Si è svolta a Montecassino giovedì 5 settembre 2019 l’ultima delle tre giornate della 7ª edizione della International Summer School “Europa”, evento formativo organizzato dall’Istituto Internazionale Jacques Maritain, in collaborazione con la Scuola di Alta formazione politica “Giorgio La Pira”, l’Università di Cassino e del Lazio Meridionale e l’I.R.A.S.E. Nazionale.

I temi della settima edizione sono stati “La donna e il suo senso di umanità nell’Europa di domani” e “L’Europa dei diritti e l’Universo giuridico femminile” ampiamente trattati dai numerosi interventi nel corso delle tre giornate e seguiti con interesse dai 10 vincitori di borse di studio e dagli insegnanti delle province di Caserta e Frosinone che hanno partecipato all’iniziativa e che hanno ricevuto attestati validi ai fini della formazione.

Al centro di ogni giornata certamente l’uomo e la sua dignità, le relazioni tra i popoli anche nel contesto del presente e del futuro dell’Europa e l’importanza della educazione, della formazione per sconfiggere la paura alla base del confronto con la diversità, concetto più volte espresso anche dal direttore della Scuola di Formazione Socio-Politica Giorgio La Pira, Prof. Luigi Di Santo.
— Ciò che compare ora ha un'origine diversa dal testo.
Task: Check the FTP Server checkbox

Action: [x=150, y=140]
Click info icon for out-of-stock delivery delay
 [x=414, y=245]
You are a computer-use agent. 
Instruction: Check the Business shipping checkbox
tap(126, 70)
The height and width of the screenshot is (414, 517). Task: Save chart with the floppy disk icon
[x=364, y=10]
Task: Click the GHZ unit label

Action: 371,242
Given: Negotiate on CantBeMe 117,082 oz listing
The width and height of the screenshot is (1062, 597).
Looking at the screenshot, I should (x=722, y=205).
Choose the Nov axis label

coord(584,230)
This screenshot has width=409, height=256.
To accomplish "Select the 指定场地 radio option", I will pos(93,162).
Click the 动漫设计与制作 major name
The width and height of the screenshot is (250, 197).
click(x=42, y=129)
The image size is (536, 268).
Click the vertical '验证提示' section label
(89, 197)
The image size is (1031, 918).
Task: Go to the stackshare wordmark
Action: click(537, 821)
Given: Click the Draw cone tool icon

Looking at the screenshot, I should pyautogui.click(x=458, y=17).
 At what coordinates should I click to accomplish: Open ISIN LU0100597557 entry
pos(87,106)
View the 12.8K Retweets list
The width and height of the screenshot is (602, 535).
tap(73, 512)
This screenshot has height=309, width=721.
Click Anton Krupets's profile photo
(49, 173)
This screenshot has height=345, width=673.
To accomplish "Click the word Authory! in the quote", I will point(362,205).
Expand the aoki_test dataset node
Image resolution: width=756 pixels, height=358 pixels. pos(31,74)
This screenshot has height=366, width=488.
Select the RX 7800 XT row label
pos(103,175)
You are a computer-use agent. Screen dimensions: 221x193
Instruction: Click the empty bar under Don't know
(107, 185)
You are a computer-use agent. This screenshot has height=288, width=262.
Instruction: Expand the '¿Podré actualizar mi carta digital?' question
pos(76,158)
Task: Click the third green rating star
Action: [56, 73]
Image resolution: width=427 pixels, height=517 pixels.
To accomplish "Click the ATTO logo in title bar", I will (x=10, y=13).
Intervento cardine della terza giornata la Lectio Magistralis di S.E. Donato Ogliari, Abate di Montecassino, che così chiude la sua lezione:

 

“Nella temperie culturale e sociale dell’Europa odierna ci viene spontaneo chiederci: quale importanza può ancora rivestire il messaggio di san Benedetto per l’uomo d’oggi, soprattutto per l’uomo secolarizzato delle nostre società occidentali, che sembra aver escluso Dio dal proprio orizzonte esistenziale?
In un saggio dal titolo Europe, la voie romaine, apparso nel 1992, lo storico della filosofia Rémi Brague identifica il modello culturale e religioso dell’Occidente con la “romanità”, intendendo con questo termine una “secondarietà culturale”, ossia la capacità di Roma di costruire la propria identità attraverso l’assimilazione di ciò che era “altro” da sé – nella fattispecie la cultura greca e la religione giudaico-cristiana – facendolo proprio e trasmettendolo ai posteri.
Più precisamente, Brague asserisce che è proprio a partire dall’assimilazione del messaggio cristiano – e dunque dal momento in cui si è formata la “romanità cristiano-cattolica” – che l’umanesimo cristiano ha cominciato a giocare un ruolo decisivo nella formazione dell’identità europea, impregnandone il tessuto culturale. Brague è, infatti, convinto che il «cristianesimo rappresenti, più profondamente, la forma stessa del rapporto europeo con l’eredità culturale». Un’affermazione, questa, che – se dobbiamo darle credito – dà da sola la misura dell’impronta indelebile lasciata dal Cristianesimo sull’anima europea.
È all’interno di questo processo storico, culturale e religioso che vanno collocati la figura di san Benedetto, l’insegnamento della sua Regola e la testimonianza del monachesimo che da lui ha preso il nome. Sono essi – come ha scritto Ludmiła Gryegel – che hanno generato quell’ «umanesimo benedettino che costituisce una parte importante dell’umanesimo cristiano e di conseguenza anche un tratto essenziale dell’ethos europeo» (L. Grygiel).
Non è dunque esagerato considerare san Benedetto e i suoi monaci come i padri dell’Europa. Da essi ci viene la sfida a non rinnegare o a svendere, in nome di pretestuose ideologie, un patrimonio umano e spirituale che – contro qualsiasi deriva disumanizzante – appartiene in maniera autentica ed indelebile all’anima europea.

Tocca a noi ora riappropriarci di quest’anima e, in rispettoso dialogo con tutti, mantenere vivi ed operanti quei valori che hanno fatto la “casa comune europea” di cui vogliamo continuare ad essere soggetti attivi e propulsivi.”